Previous studies have mainly focused on the impact of post-stroke factors on HRQoL, and they found physical impairment, disability, dependence in ADL, post-stroke depression, cognitive impairment, and age to be the independent factors most commonly influencing HRQoL [1, 2, 10,11,12,13,14].

Lately, there has been increased interest in reduced reserve capacity as a contributing factor to stroke aetiology and functional decline following stroke [15]. Frailty is characterised by reduced physiologic reserve, increased vulnerability to stressors, and multisystem dysregulation [16, 17] with symptoms such as fatigue, decreased strength and endurance, and weight loss [18]. Two previous studies have shown the prevalence of frailty among acute stroke patients to be 24.9% [19] and 28% [20], respectively.
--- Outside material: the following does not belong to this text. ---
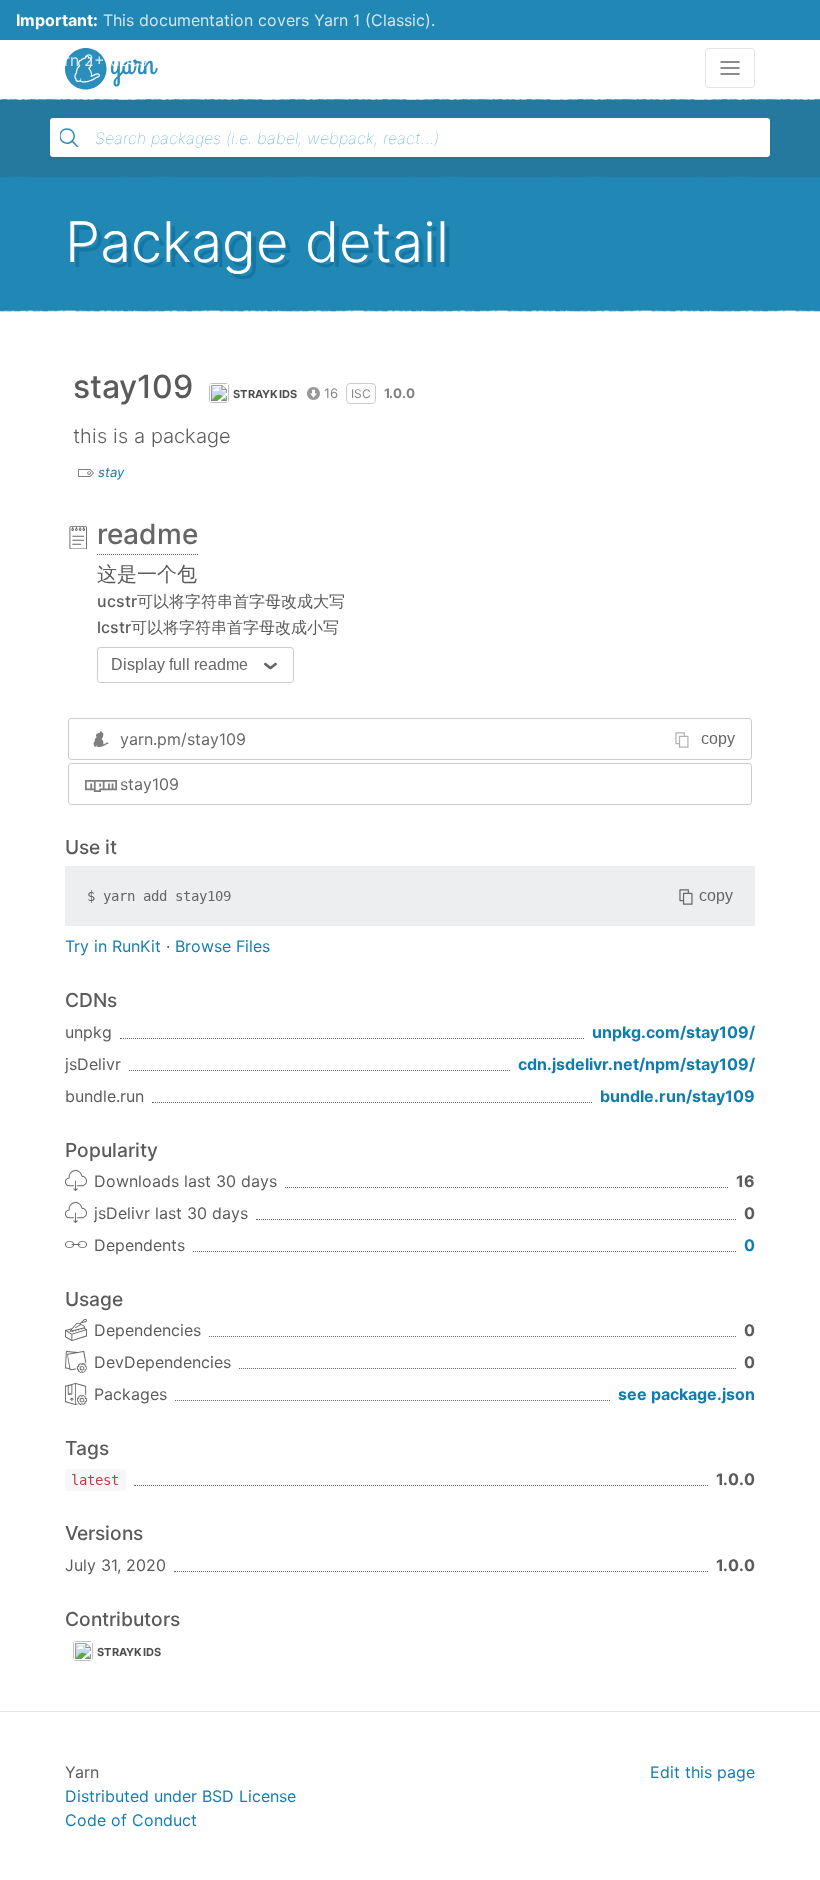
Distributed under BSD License (180, 1796)
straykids (265, 394)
Taylor-Rowan et al. (2019) found pre-stroke frailty to be significantly associated with impaired post-stroke cognition [21], and Landi et al. (2006) found that frail stroke patients presented lower function in activities of daily living (ADL) post-stroke compared to non-frail stroke patients [22]. Moreover, persons with frailty are known to have larger degrees of physical impairment and dependence in ADL and worse HRQoL than the general population [16, 18, 23,24,25,26]. Further, low physical functioning and frailty have been associated with a low degree of subjective well-being [27, 28]. This may provide reasons to believe that frail persons will show a lower HRQoL post-stroke than robust individuals.

There is little evidence regarding which patient groups at stroke onset are at risk of experiencing deterioration in HRQoL after stroke. Our hypothesis is that the frail population will have a poorer HRQoL in general and that they will experience a larger deterioration in HRQoL score post-stroke compared to the robust population. More awareness in this field could lead to the development of better and more targeted post-stroke rehabilitation programs focusing on a good life after stroke for exposed patient groups.
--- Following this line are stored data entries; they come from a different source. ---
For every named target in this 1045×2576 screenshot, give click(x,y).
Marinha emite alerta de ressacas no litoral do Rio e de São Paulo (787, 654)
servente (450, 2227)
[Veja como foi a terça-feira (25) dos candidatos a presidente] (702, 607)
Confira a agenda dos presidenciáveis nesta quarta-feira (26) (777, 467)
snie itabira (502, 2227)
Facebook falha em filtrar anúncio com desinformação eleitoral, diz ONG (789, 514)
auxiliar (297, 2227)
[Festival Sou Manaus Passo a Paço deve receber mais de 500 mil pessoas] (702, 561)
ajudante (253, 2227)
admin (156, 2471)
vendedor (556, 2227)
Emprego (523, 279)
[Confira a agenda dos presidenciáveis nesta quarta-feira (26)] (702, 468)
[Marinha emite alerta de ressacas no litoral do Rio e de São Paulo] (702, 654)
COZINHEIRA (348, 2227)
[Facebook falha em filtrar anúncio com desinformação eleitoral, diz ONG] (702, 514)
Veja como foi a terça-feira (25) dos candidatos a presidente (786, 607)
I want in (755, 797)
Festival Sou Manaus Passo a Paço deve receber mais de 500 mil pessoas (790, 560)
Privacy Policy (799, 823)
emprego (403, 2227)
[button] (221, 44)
The aim of the present study was to investigate whether in-hospital frailty was associated with HRQoL 3 and 18 months after a stroke. Further, we wanted to explore whether frailty was associated with change in HRQoL during the same time period.

Method

This study is a part of the Norwegian Cognitive Impairment After Stroke study (Nor-COAST), a multicentre prospective cohort study recruiting participants hospitalised with acute stroke in five Norwegian stroke units from May 2015 to March 2017 [29]. Participants had to 1) be admitted to one of the five participating study centres within 7 days after symptom debut, 2) be Scandinavian speaking, 3) be over 18 years old, and 4) live in the catchment area of the recruiting hospitals. Exclusion criterion was expected survival of less than 3 months. Participants were assessed during hospital stay and at 3 and 18 months after the stroke incident at out-patient clinics or by telephone interview. Participants with assessments of HRQoL at either 3 or 18 months were included in the analysis.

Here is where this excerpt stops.